──────── Text extract ────────

There are lots of window functions with many different shapes and characteristics. Some functions increase smoothly from 0 to 1 and back again, meaning that they smooth data using both past and future data. Smoothing bidirectionally can eliminate the effects of large spikes.

etc/window_function.png
Figure 3-5. A window function control chart. This time, the window is formed with values on both sides of the current value. As a result, anomalous spikes won’t generate abrupt shifts in control limits even when they first enter the window.

The downside to window functions is that they require a larger time delay, which is a result of not knowing the smoothed value until enough future values have been observed. This is because when you center a bidirectional windowing function on “now,” it extends into the future. In practice, EWMAs are a good enough compromise for situations where you can’t measure or wait for future values.

Control charts based on bidirectional smoothing have the following characteristics:

  • They will introduce time lag into calculations. If you smooth symmetrically over 60 second-windows, you won’t know the smoothed value of “now” until 30 seconds—half the window—has passed.

  • Like sliding windows, they require more memory and CPU to compute.

  • Like all the SPC control charts we’ve discussed thus far, they assume Gaussian distribution of data.

More Advanced Time Series Modeling

There are entire families of time series models and methods that are more advanced than what we’ve covered so far. In particular, the ARIMA family of time series models and the surrounding methodology known as the Box-Jenkins approach is taught in undergraduate statistics programs as an introduction to statistical time series. These models express more complicated characteristics, such as time series whose current values depend on a given number of values from some distance in the past. ARIMA models are widely studied and very flexible, and form a solid foundation for advanced time series analysis. The Engineering Statistics Handbook has several sections4 covering ARIMA models, among others. Forecasting: principles and practice is another introductory resource.5

You can apply many extensions and enchancements to these models, but the methodology generally stays the same. The idea is to fit or train a model to sample data. Fitting means that parameters (coefficients) are adjusted to minimize the deviations between the sample data and the model’s prediction. Then you can use the parameters to make predictions or draw useful conclusions. Because these models and techniques are so popular, there are plenty of packages and code resources available in R and other platforms.

The ARIMA family of models has a number of “on/off toggles” that include or exclude particular portions of the models, each of which can be adjusted if it’s enabled. As a result, they are extremely modular and flexible, and can vary from simple to quite complex.

In general, there are lots of models, and with a little bit of work you can often find one that fits your data extremely well (and thus has high predictive power). But the real value in studying and understanding the Box-Jenkins approach is the method itself, which remains consistent across all of the models and provides a logical way to reason about time series analysis.

Predicting Time Series Data

Although we haven’t talked yet about prediction, all of the tools we’ve discussed thus far are designed for predictions. Prediction is one of the foundations of anomaly detection. Evaluating any metric’s value has to be done by comparing it to “what it should be,” which is a prediction.

────────

Copy everything in the time series passage from "The ARIMA family of models" down to "to quite complex.", replacing "modular" with "configurable". The items have no connection to the time series passage.

──────── Record set ────────

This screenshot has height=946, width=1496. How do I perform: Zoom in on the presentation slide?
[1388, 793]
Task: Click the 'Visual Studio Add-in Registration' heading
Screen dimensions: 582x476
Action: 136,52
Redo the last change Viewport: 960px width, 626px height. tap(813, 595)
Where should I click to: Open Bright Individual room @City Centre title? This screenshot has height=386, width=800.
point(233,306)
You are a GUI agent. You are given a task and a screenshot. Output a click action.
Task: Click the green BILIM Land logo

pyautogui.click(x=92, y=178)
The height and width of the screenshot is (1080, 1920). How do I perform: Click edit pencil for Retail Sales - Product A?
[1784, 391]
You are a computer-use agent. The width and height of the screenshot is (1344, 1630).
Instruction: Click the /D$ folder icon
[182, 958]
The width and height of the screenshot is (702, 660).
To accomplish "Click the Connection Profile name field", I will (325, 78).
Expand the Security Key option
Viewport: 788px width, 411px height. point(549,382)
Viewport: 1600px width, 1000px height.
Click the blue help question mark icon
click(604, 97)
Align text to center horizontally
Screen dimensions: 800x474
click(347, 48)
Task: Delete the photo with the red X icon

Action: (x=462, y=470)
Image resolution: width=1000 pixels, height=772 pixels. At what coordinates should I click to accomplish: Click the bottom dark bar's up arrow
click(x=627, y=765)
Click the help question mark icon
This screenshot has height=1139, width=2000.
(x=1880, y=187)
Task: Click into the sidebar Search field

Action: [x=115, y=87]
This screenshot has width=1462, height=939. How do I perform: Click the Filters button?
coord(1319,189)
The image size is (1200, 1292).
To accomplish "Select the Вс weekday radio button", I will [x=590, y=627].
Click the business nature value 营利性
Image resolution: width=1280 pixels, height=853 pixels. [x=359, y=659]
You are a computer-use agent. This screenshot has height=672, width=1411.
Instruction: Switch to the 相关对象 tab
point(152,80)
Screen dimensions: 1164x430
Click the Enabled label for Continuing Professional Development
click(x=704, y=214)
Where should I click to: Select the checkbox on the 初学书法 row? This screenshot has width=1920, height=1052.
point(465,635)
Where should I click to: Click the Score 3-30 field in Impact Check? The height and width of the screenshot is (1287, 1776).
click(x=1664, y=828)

────────

*Worked solution*:
The ARIMA family of models has a number of “on/off toggles” that include or exclude particular portions of the models, each of which can be adjusted if it’s enabled. As a result, they are extremely configurable and flexible, and can vary from simple to quite complex.